### WHAT NEEDS TO BE DONE
Return each line of the material below verbatim, keeping its order and making no changes.

Records
+===+
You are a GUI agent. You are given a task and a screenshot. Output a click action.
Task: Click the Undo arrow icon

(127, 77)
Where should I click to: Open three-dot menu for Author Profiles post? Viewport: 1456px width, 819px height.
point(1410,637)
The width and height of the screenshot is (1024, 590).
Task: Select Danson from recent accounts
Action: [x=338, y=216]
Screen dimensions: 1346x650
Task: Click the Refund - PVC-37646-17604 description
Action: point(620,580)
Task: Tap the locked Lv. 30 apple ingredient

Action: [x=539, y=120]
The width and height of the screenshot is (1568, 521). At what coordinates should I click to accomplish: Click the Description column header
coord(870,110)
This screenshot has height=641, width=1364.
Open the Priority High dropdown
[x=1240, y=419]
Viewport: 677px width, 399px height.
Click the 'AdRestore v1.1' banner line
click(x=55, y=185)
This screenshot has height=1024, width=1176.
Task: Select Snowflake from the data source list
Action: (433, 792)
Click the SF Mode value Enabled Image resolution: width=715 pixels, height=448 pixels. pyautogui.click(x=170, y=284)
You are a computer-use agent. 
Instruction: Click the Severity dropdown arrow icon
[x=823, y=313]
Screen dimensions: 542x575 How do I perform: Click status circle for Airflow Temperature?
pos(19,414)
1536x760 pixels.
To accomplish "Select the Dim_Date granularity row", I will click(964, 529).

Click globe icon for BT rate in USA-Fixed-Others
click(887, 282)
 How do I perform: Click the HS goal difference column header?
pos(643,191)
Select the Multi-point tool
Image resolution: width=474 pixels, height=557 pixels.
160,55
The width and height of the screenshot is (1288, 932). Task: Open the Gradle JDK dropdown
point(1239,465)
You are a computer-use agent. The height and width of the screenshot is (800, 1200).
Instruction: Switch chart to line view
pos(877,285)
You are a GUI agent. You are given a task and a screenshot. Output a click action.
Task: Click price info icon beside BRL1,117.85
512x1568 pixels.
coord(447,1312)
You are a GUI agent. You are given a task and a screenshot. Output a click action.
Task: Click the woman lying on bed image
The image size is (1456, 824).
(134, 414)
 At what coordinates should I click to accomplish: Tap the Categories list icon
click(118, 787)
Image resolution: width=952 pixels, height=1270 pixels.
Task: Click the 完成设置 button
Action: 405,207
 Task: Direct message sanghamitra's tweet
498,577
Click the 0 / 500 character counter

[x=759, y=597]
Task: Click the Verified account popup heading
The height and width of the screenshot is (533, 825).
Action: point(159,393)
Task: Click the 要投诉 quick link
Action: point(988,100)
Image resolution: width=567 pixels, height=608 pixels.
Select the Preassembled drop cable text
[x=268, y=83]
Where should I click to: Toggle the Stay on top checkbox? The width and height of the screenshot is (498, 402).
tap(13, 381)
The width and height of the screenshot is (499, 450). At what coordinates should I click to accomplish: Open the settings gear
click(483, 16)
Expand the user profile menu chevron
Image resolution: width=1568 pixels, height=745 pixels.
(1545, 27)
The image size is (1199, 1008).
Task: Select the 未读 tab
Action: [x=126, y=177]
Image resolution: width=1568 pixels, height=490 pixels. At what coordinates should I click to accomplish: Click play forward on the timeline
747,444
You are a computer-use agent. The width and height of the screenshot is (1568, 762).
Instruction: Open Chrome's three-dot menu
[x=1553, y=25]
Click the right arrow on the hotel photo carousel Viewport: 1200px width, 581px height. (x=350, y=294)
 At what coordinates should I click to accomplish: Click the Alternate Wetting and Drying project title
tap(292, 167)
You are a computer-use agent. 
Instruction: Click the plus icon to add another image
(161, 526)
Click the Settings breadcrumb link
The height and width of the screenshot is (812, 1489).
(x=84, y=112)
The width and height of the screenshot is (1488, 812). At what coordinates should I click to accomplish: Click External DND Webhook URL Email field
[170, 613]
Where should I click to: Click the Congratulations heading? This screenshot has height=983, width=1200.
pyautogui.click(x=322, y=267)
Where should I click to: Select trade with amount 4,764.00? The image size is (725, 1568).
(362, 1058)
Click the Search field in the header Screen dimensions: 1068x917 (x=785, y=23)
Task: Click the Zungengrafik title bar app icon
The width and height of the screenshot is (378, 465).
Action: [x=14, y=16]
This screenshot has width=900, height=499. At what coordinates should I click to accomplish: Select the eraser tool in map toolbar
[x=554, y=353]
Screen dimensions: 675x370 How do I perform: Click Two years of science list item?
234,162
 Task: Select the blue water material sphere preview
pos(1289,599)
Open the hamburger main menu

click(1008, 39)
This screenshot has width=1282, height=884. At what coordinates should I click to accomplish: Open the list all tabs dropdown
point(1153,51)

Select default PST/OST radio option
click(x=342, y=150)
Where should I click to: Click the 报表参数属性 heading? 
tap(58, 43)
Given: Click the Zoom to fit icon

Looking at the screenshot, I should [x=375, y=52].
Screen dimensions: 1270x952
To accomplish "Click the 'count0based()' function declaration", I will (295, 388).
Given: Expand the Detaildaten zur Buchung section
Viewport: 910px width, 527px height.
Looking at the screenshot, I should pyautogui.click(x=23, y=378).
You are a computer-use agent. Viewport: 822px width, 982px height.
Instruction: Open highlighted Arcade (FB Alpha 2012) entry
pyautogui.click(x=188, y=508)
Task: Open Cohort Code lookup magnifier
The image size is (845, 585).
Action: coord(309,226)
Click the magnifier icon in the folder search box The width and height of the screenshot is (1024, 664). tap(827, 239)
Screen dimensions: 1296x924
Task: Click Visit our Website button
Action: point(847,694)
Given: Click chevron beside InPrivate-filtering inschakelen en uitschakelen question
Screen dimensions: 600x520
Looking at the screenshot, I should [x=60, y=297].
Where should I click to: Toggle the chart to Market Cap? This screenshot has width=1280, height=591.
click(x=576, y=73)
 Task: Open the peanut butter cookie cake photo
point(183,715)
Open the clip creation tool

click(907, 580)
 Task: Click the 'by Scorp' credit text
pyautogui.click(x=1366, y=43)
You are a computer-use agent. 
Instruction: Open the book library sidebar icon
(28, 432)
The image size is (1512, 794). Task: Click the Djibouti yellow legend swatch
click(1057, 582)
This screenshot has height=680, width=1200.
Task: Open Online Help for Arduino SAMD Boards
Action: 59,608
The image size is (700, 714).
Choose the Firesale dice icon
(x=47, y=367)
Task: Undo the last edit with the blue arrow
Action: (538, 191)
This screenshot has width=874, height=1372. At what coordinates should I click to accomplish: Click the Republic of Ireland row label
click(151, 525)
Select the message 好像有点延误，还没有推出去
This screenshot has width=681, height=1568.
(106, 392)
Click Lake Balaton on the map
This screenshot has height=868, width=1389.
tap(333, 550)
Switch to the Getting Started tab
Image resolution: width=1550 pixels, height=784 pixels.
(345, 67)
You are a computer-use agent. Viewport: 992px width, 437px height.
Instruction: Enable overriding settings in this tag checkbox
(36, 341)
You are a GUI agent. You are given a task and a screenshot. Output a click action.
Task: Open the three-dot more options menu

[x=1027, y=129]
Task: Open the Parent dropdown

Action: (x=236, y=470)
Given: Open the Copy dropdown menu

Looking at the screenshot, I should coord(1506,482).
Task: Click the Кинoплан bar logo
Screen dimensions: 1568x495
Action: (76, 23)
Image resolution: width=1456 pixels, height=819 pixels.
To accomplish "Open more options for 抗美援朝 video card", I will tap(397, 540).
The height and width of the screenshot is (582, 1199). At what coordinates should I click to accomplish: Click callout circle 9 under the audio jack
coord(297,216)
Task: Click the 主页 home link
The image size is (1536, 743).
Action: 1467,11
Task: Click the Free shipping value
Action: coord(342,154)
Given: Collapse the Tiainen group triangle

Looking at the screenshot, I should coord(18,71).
+===+
### WORKED SOLUTION
You are a GUI agent. You are given a task and a screenshot. Output a click action.
Task: Click the Undo arrow icon

(127, 77)
Where should I click to: Open three-dot menu for Author Profiles post? Viewport: 1456px width, 819px height.
point(1410,637)
The width and height of the screenshot is (1024, 590).
Task: Select Danson from recent accounts
Action: [x=338, y=216]
Screen dimensions: 1346x650
Task: Click the Refund - PVC-37646-17604 description
Action: point(620,580)
Task: Tap the locked Lv. 30 apple ingredient

Action: [x=539, y=120]
The width and height of the screenshot is (1568, 521). At what coordinates should I click to accomplish: Click the Description column header
coord(870,110)
This screenshot has height=641, width=1364.
Open the Priority High dropdown
[x=1240, y=419]
Viewport: 677px width, 399px height.
Click the 'AdRestore v1.1' banner line
click(x=55, y=185)
This screenshot has height=1024, width=1176.
Task: Select Snowflake from the data source list
Action: (433, 792)
Click the SF Mode value Enabled Image resolution: width=715 pixels, height=448 pixels. pyautogui.click(x=170, y=284)
You are a computer-use agent. 
Instruction: Click the Severity dropdown arrow icon
[x=823, y=313]
Screen dimensions: 542x575 How do I perform: Click status circle for Airflow Temperature?
pos(19,414)
1536x760 pixels.
To accomplish "Select the Dim_Date granularity row", I will click(964, 529).

Click globe icon for BT rate in USA-Fixed-Others
click(887, 282)
 How do I perform: Click the HS goal difference column header?
pos(643,191)
Select the Multi-point tool
Image resolution: width=474 pixels, height=557 pixels.
160,55
The width and height of the screenshot is (1288, 932). Task: Open the Gradle JDK dropdown
point(1239,465)
You are a computer-use agent. The height and width of the screenshot is (800, 1200).
Instruction: Switch chart to line view
pos(877,285)
You are a GUI agent. You are given a task and a screenshot. Output a click action.
Task: Click price info icon beside BRL1,117.85
512x1568 pixels.
coord(447,1312)
You are a GUI agent. You are given a task and a screenshot. Output a click action.
Task: Click the woman lying on bed image
The image size is (1456, 824).
(134, 414)
 At what coordinates should I click to accomplish: Tap the Categories list icon
click(118, 787)
Image resolution: width=952 pixels, height=1270 pixels.
Task: Click the 完成设置 button
Action: 405,207
 Task: Direct message sanghamitra's tweet
498,577
Click the 0 / 500 character counter

[x=759, y=597]
Task: Click the Verified account popup heading
The height and width of the screenshot is (533, 825).
Action: point(159,393)
Task: Click the 要投诉 quick link
Action: point(988,100)
Image resolution: width=567 pixels, height=608 pixels.
Select the Preassembled drop cable text
[x=268, y=83]
Where should I click to: Toggle the Stay on top checkbox? The width and height of the screenshot is (498, 402).
tap(13, 381)
The width and height of the screenshot is (499, 450). At what coordinates should I click to accomplish: Open the settings gear
click(483, 16)
Expand the user profile menu chevron
Image resolution: width=1568 pixels, height=745 pixels.
(1545, 27)
The image size is (1199, 1008).
Task: Select the 未读 tab
Action: [x=126, y=177]
Image resolution: width=1568 pixels, height=490 pixels. At what coordinates should I click to accomplish: Click play forward on the timeline
747,444
You are a computer-use agent. The width and height of the screenshot is (1568, 762).
Instruction: Open Chrome's three-dot menu
[x=1553, y=25]
Click the right arrow on the hotel photo carousel Viewport: 1200px width, 581px height. (x=350, y=294)
 At what coordinates should I click to accomplish: Click the Alternate Wetting and Drying project title
tap(292, 167)
You are a computer-use agent. 
Instruction: Click the plus icon to add another image
(161, 526)
Click the Settings breadcrumb link
The height and width of the screenshot is (812, 1489).
(x=84, y=112)
The width and height of the screenshot is (1488, 812). At what coordinates should I click to accomplish: Click External DND Webhook URL Email field
[170, 613]
Where should I click to: Click the Congratulations heading? This screenshot has height=983, width=1200.
pyautogui.click(x=322, y=267)
Where should I click to: Select trade with amount 4,764.00? The image size is (725, 1568).
(362, 1058)
Click the Search field in the header Screen dimensions: 1068x917 (x=785, y=23)
Task: Click the Zungengrafik title bar app icon
The width and height of the screenshot is (378, 465).
Action: [x=14, y=16]
This screenshot has width=900, height=499. At what coordinates should I click to accomplish: Select the eraser tool in map toolbar
[x=554, y=353]
Screen dimensions: 675x370 How do I perform: Click Two years of science list item?
234,162
 Task: Select the blue water material sphere preview
pos(1289,599)
Open the hamburger main menu

click(1008, 39)
This screenshot has width=1282, height=884. At what coordinates should I click to accomplish: Open the list all tabs dropdown
point(1153,51)

Select default PST/OST radio option
click(x=342, y=150)
Where should I click to: Click the 报表参数属性 heading? 
tap(58, 43)
Given: Click the Zoom to fit icon

Looking at the screenshot, I should [x=375, y=52].
Screen dimensions: 1270x952
To accomplish "Click the 'count0based()' function declaration", I will (295, 388).
Given: Expand the Detaildaten zur Buchung section
Viewport: 910px width, 527px height.
Looking at the screenshot, I should pyautogui.click(x=23, y=378).
You are a computer-use agent. Viewport: 822px width, 982px height.
Instruction: Open highlighted Arcade (FB Alpha 2012) entry
pyautogui.click(x=188, y=508)
Task: Open Cohort Code lookup magnifier
The image size is (845, 585).
Action: coord(309,226)
Click the magnifier icon in the folder search box The width and height of the screenshot is (1024, 664). tap(827, 239)
Screen dimensions: 1296x924
Task: Click Visit our Website button
Action: point(847,694)
Given: Click chevron beside InPrivate-filtering inschakelen en uitschakelen question
Screen dimensions: 600x520
Looking at the screenshot, I should [x=60, y=297].
Where should I click to: Toggle the chart to Market Cap? This screenshot has width=1280, height=591.
click(x=576, y=73)
 Task: Open the peanut butter cookie cake photo
point(183,715)
Open the clip creation tool

click(907, 580)
 Task: Click the 'by Scorp' credit text
pyautogui.click(x=1366, y=43)
You are a computer-use agent. 
Instruction: Open the book library sidebar icon
(28, 432)
The image size is (1512, 794). Task: Click the Djibouti yellow legend swatch
click(1057, 582)
This screenshot has height=680, width=1200.
Task: Open Online Help for Arduino SAMD Boards
Action: 59,608
The image size is (700, 714).
Choose the Firesale dice icon
(x=47, y=367)
Task: Undo the last edit with the blue arrow
Action: (538, 191)
This screenshot has width=874, height=1372. At what coordinates should I click to accomplish: Click the Republic of Ireland row label
click(151, 525)
Select the message 好像有点延误，还没有推出去
This screenshot has width=681, height=1568.
(106, 392)
Click Lake Balaton on the map
This screenshot has height=868, width=1389.
tap(333, 550)
Switch to the Getting Started tab
Image resolution: width=1550 pixels, height=784 pixels.
(345, 67)
You are a computer-use agent. Viewport: 992px width, 437px height.
Instruction: Enable overriding settings in this tag checkbox
(36, 341)
You are a GUI agent. You are given a task and a screenshot. Output a click action.
Task: Open the three-dot more options menu

[x=1027, y=129]
Task: Open the Parent dropdown

Action: (x=236, y=470)
Given: Open the Copy dropdown menu

Looking at the screenshot, I should coord(1506,482).
Task: Click the Кинoплан bar logo
Screen dimensions: 1568x495
Action: (76, 23)
Image resolution: width=1456 pixels, height=819 pixels.
To accomplish "Open more options for 抗美援朝 video card", I will tap(397, 540).
The height and width of the screenshot is (582, 1199). At what coordinates should I click to accomplish: Click callout circle 9 under the audio jack
coord(297,216)
Task: Click the 主页 home link
The image size is (1536, 743).
Action: 1467,11
Task: Click the Free shipping value
Action: coord(342,154)
Given: Collapse the Tiainen group triangle

Looking at the screenshot, I should coord(18,71).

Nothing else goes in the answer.